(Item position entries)
• • •
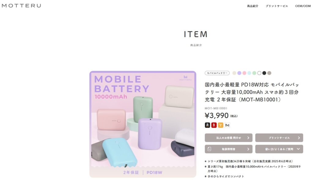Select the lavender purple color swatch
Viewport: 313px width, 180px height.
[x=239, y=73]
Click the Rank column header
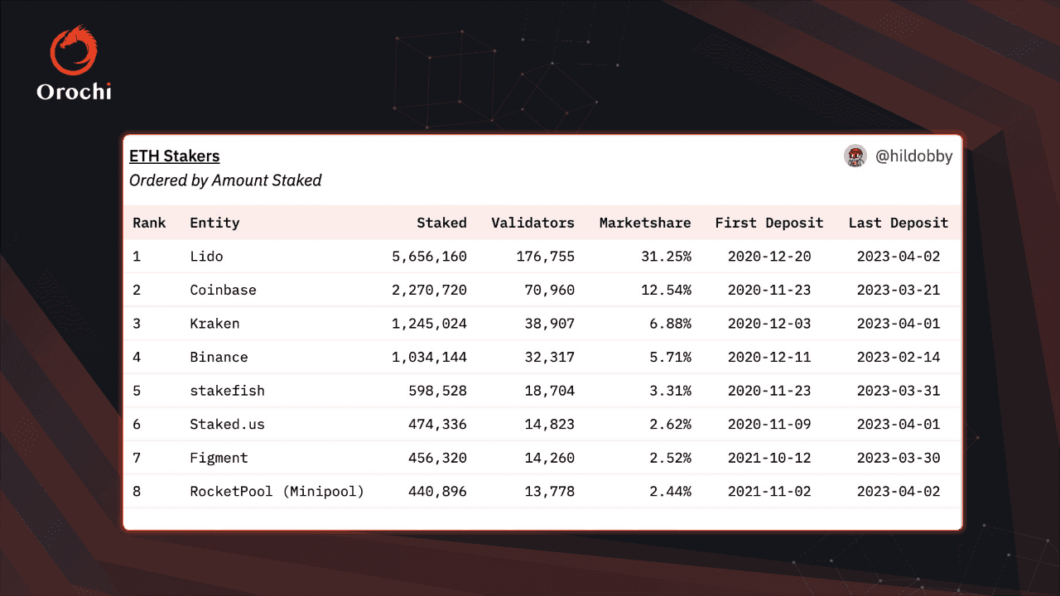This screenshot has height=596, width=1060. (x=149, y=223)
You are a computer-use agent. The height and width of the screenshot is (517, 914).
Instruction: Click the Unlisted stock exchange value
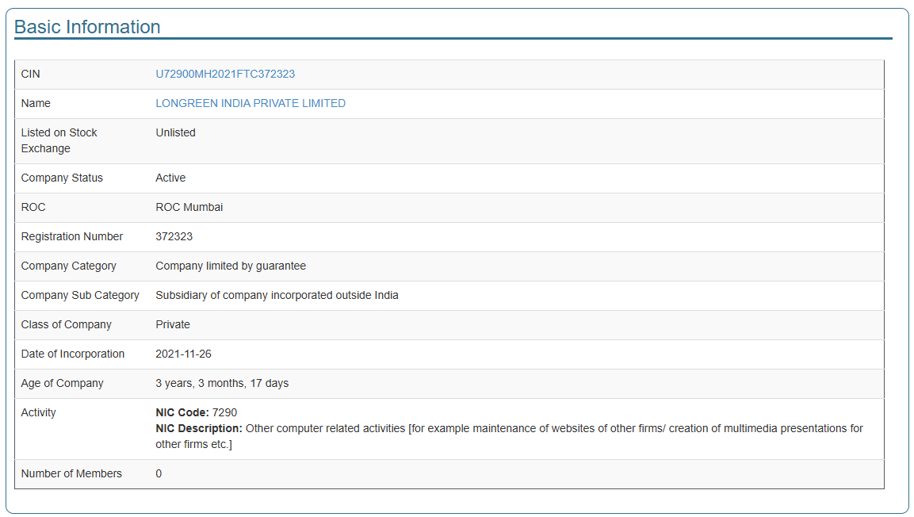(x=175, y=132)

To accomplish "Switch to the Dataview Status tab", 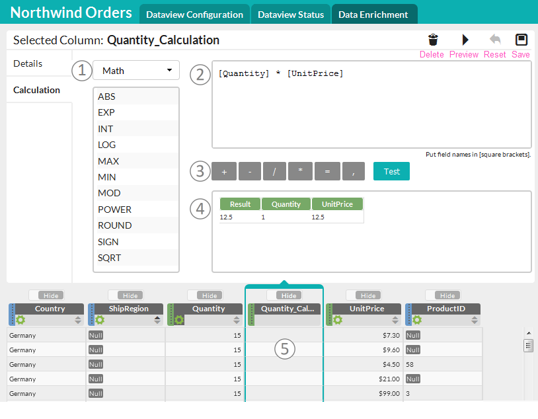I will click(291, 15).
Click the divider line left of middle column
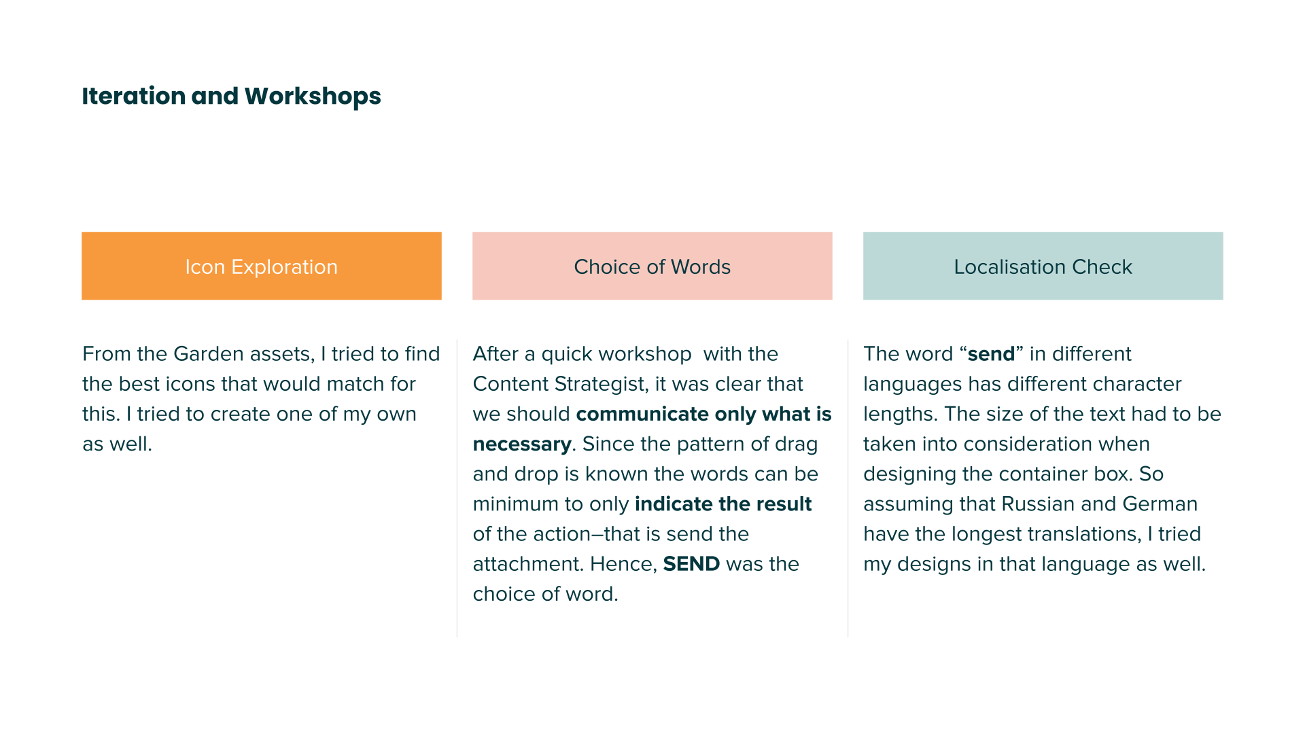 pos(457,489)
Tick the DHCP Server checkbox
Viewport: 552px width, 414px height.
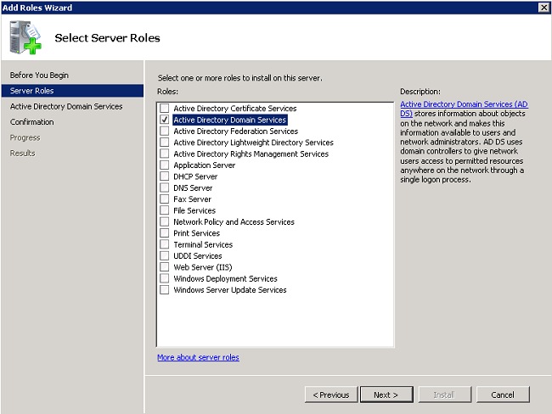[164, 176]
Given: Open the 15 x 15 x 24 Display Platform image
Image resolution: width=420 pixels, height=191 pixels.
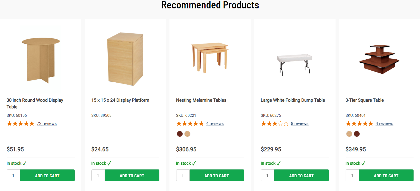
• • •
Exercise aim:
Copy the data word for word, starting at the line that contains "Click the divider line left of middle column" and ending with the last line of the data. Leave the pictures out.

Solution below:
Click the divider line left of middle column
 pos(457,489)
Tick the DHCP Server checkbox
Viewport: 552px width, 414px height.
[164, 176]
Given: Open the 15 x 15 x 24 Display Platform image
Image resolution: width=420 pixels, height=191 pixels.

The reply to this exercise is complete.